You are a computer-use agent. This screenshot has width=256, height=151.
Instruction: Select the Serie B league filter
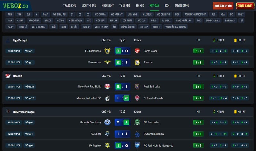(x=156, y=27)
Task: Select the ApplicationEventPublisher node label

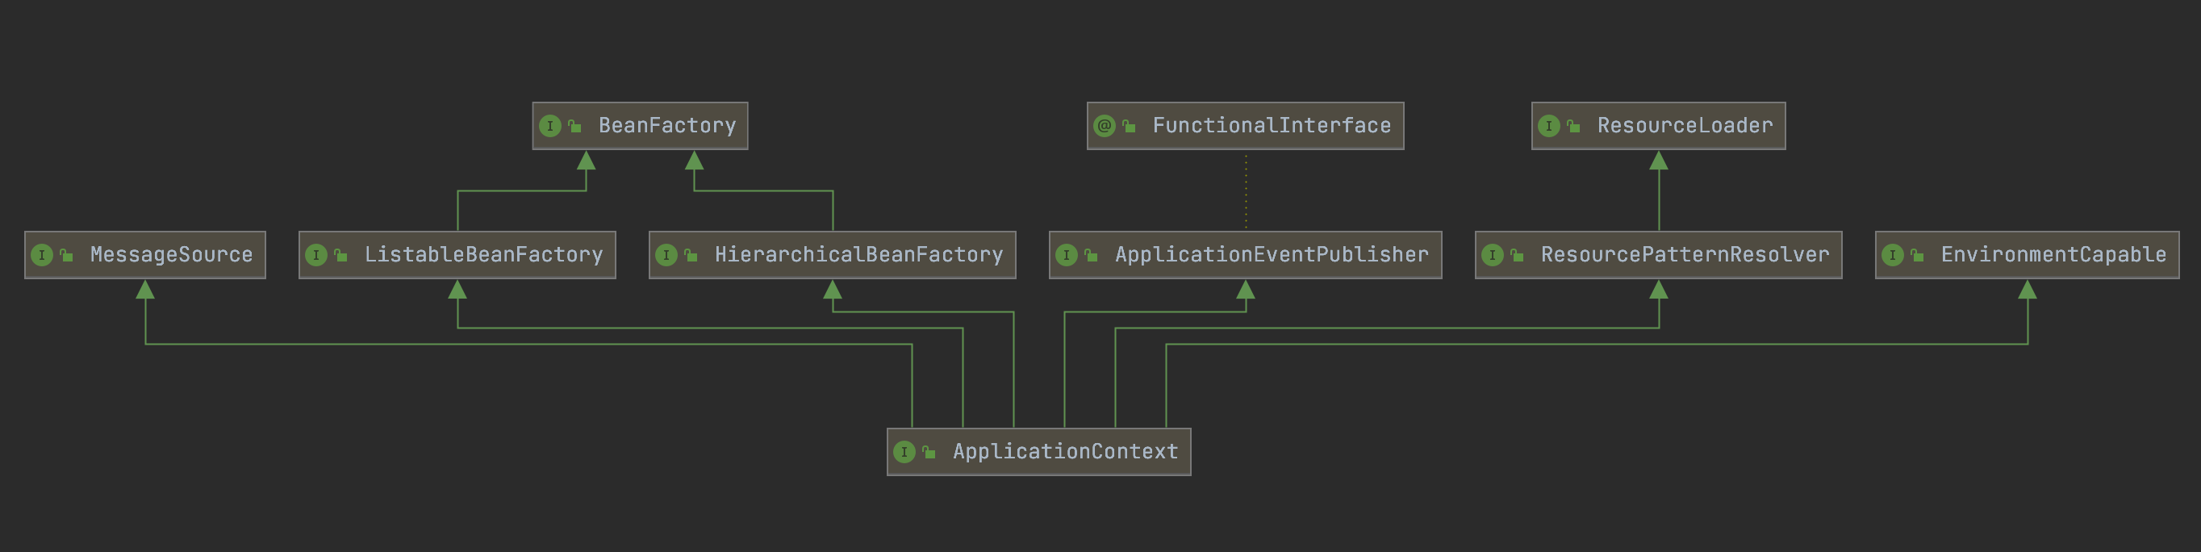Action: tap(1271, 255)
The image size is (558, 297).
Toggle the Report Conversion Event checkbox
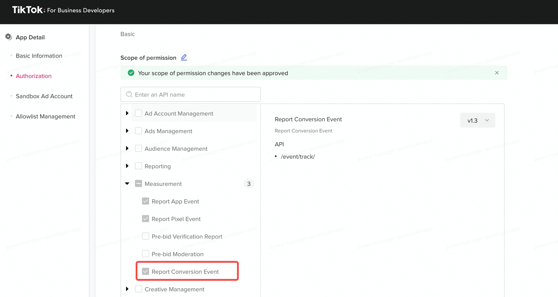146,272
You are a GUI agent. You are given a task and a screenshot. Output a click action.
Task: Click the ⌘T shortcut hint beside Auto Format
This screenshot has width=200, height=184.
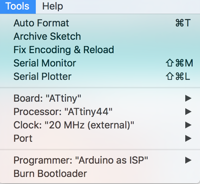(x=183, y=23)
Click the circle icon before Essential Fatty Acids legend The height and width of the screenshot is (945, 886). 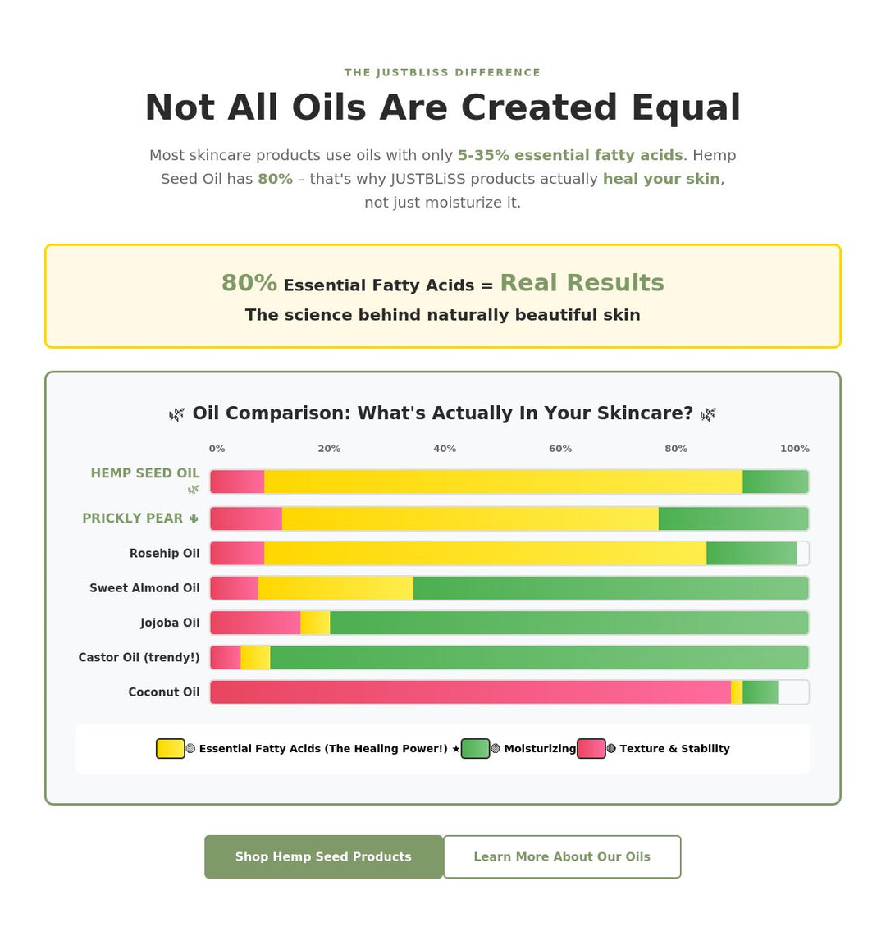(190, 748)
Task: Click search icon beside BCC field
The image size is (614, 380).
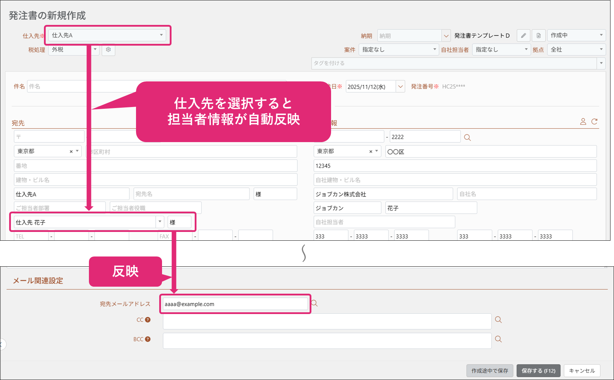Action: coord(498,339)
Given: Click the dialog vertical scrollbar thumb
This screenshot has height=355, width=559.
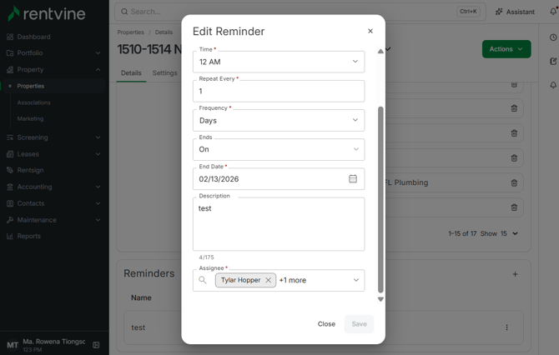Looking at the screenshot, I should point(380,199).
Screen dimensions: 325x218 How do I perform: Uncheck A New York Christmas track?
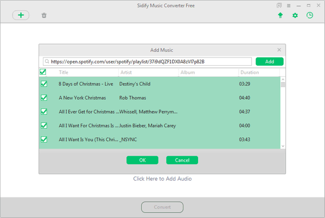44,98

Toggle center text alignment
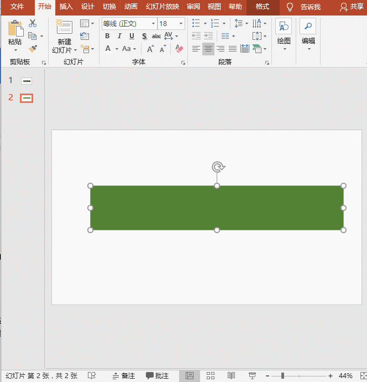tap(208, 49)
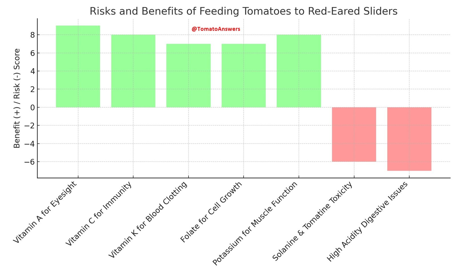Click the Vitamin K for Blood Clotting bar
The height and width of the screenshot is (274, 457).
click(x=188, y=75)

==

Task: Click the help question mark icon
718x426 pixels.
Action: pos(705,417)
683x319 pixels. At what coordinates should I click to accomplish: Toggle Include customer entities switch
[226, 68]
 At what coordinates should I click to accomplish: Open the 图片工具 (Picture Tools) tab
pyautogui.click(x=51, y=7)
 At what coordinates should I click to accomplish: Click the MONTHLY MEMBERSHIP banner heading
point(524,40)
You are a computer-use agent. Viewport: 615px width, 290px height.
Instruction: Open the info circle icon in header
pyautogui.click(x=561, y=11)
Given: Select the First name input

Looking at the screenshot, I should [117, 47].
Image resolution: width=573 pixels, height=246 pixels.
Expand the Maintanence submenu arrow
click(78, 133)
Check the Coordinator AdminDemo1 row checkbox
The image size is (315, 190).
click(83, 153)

==

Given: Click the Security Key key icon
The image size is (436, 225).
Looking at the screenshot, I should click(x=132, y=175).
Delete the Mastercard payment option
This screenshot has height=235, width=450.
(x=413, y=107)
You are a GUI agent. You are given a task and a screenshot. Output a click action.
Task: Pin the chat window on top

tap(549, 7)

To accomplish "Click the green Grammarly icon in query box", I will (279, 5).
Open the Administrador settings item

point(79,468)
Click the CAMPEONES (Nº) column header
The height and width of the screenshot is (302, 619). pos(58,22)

**WHAT YOU ARE ASKED TO DO**
The word "beside" appears in some lines of the records. Please work out how many and reply with that number only.

**RESPONSE**
2